High-risk neuroblastoma
Stage 4 neuroblastoma diagnosed in children over 18 months old is considered ‘high risk’. In addition, tumours with the genetic characteristic known as ‘MYCN amplification’, irrespective of age or stage, are generally regarded as high risk.
High-risk neuroblastoma is the most difficult stage of the disease to treat and requires use of a combination of treatment approaches including chemotherapy, radiotherapy, surgery and immunotherapy. These treatments are conducted in phases and usually take about two and half years to complete.
Approximately 40% of high risk stage 4 patients relapse, usually within the first two to three years of diagnosis. Although some of these patients (following the current protocol of intensive chemotherapy, surgery, radiotherapy and cis-retonic acid) can be brought back to near remission, currently statistics in Europe suggest that fewer than 20% of these patients are expected to survive for longer than five years.

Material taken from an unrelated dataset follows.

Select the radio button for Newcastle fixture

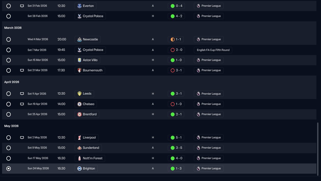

Given the difficulty in achieving long term remission in cases of relapse, heavy emphasis is placed on the prevention of relapse during treatment. The major cause for relapse in patients, previously declared to be in remission, is minimal residual disease (MRD). MRD refers to the presence of neuroblastoma cells which are too small and too dispersed throughout the body to be detected by standard testing. Research is being undertaken to develop wholly sensitive methods to detect and monitor MRD because once left unchecked MRD will progress to detectable relapse, i.e. the reoccurrence of the tumour and spread of neuroblastoma cells.

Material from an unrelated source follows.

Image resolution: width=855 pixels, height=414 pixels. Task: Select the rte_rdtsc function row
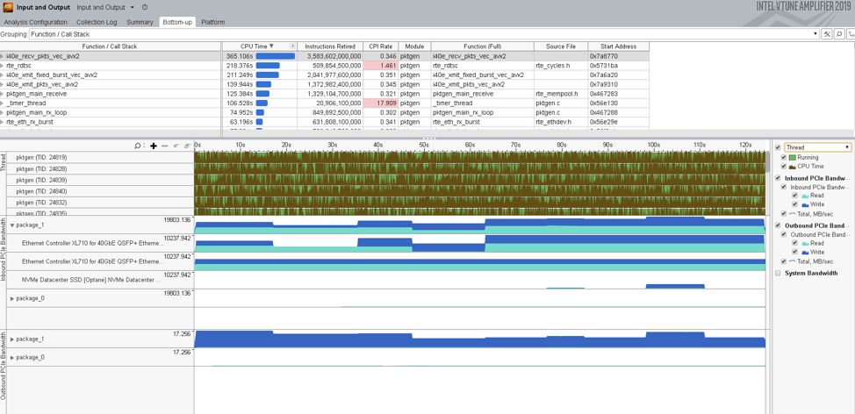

In a meeting in June 2009 the North American Children’s Oncology Group presented early results from a randomised clinical trial. In this trial one group received immunotherapy and chemotherapy and the other received chemotherapy with no immunotherapy. The children who received the immunotherapy had a better chance of surviving without a recurrence of their neuroblastoma two years later.